Leigong's Handbook c. 1590s

Chinese food contains a hidden recipe for living, a new analysis reveals.

In political terms, the banquet in China was a coded environment, at times reminiscent of high table at Cambridge colleges.

Professor Roel Sterckx

Writing in a book published this week, Cambridge academic Professor Roel Sterckx argues that the culinary arts supplied some of the key concepts and metaphors in Chinese philosophy and political thought over 2,000 years ago.

Much of the symbolism that pervades Chinese food culture, he suggests, not only influenced the early Chinese but also survives in Chinese society today.

Drawing on virtually the entire corpus of texts that were produced in China for 800 years after the 6th century BCE, Sterckx explores how a vibrant culinary culture was important for how the early Chinese explained the workings of the human senses.

He discovered that one of the most recurrent portrayals of ministers, advisers, and those offering counsel to rulers and emperors is that they started their careers as cooks or butchers.

“Cooking, eating, feeding, dining and banqueting were a much used craft analogy for good and moral government in traditional China,” explained Sterckx, who is the Joseph Needham Professor of Chinese History, Science and Civilisation. “Cooks, butchers and stewards exemplified some of the worldly skills upon which the art of rulership was modelled.”

For instance, the ability to combine ingredients in equal proportion to ensure that no individual flavour overpowers the other symbolised the idea of harmony.
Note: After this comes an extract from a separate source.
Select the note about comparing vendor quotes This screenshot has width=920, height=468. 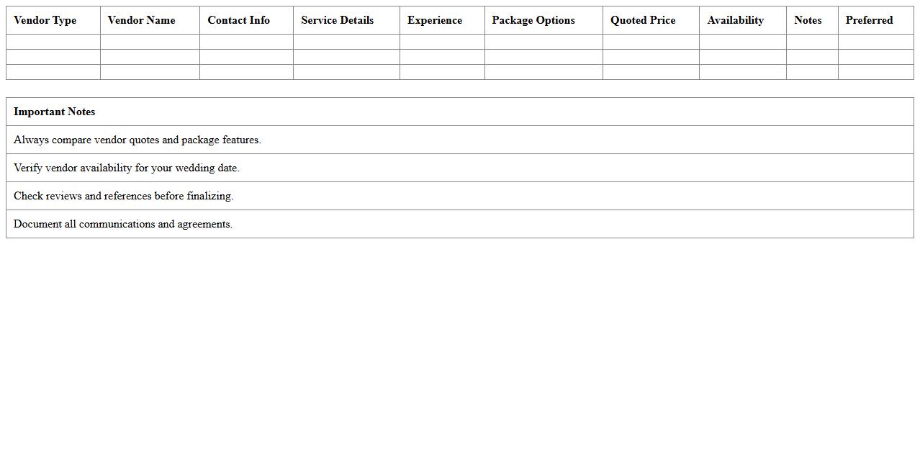(137, 140)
Likewise, chopping up meat in equal portions, or controlling one’s intake of alcohol during banquets and rituals, exemplified a sense for propriety and order.
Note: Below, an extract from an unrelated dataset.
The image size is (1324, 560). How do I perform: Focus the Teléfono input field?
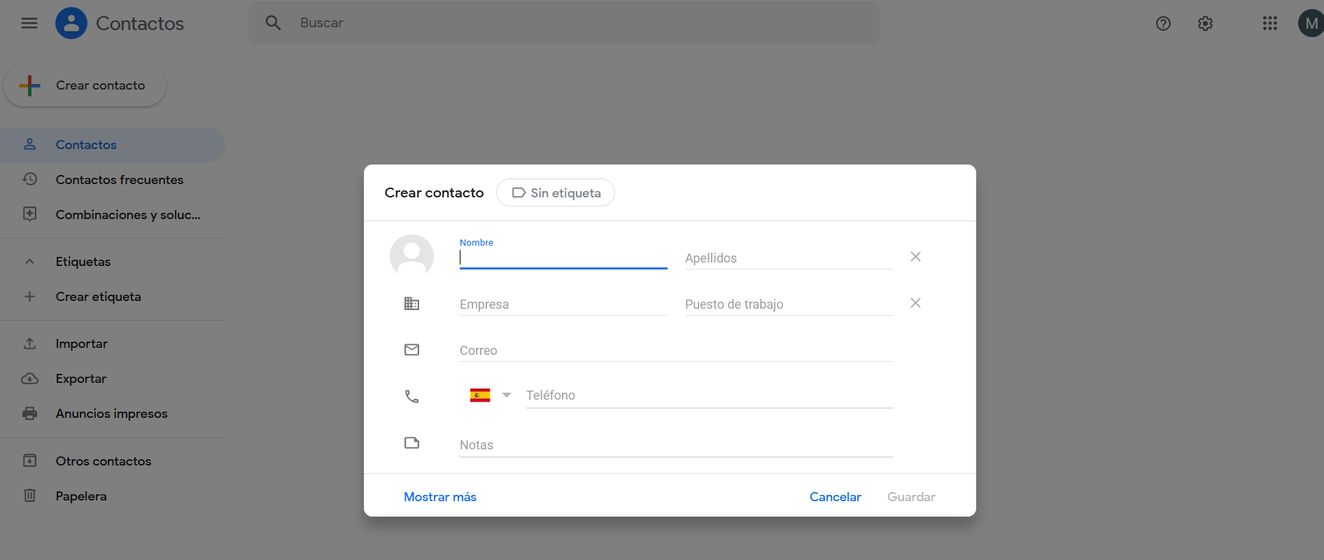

China’s most famous thinker Confucius (551-479 BCE) claimed that a person of good morals should not crave a full stomach. He allegedly found pleasure in coarse food and plain water, did not speak during his meal, and would not eat to the full in the presence of someone in mourning. The Chinese sage was also said to be able to go through an entire day of ritual drinking without getting inebriated.
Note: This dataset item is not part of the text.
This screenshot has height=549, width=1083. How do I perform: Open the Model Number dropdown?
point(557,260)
The ancient Chinese also believed that nutrition influenced the moral character of human beings, including an unborn person’s moral development. A mother could ‘instruct’ the fetus by eating only food that was cut properly and from well-balanced dishes.

Rulers and emperors were admonished to modify their intake of food depending on the circumstances of the day. This included economising on the amount of dishes served at court in times of famine, or switching to vegetarian fare in times of floods and droughts.

“In political terms, the banquet in China was a coded environment, at times reminiscent of high table at Cambridge colleges,” said Sterckx. “Banquets affirmed respective hierarchies among participants that were expressed in the seating arrangements, in the number of allocated dishes, in the sequence in which guests toasted their host or vice versa, and in the utensils, food vessels and cups used during a meal.”

Banquets were also venues where matters of political and military honour were settled and drinking parties were often put on as a ploy to trick, humiliate, or eliminate political opponents.

“Chinese culture is remarkably continuous,” Sterckx added, “and it is fascinating to observe how many of the ideas and practices I discovered in ancient texts while researching this book survive in Chinese society today: the presentation of food offerings is still at the heart of Chinese religious practice, a lively religious economy centred on hosting and the exchange of gifts is resurfacing in China, and the Chinese language remains peppered with vocabulary and images that draw on dietary culture.”

“Remarkably, some of the complex rules and etiquette that surround the banqueting of guests and hosting of visitors and political delegations today differ little from the regulations prescribed in the ritual classics from the time of Confucius!”

Food, Sacrifice, and Sagehood in Early China by Professor Roel Sterckx is published by Cambridge University Press.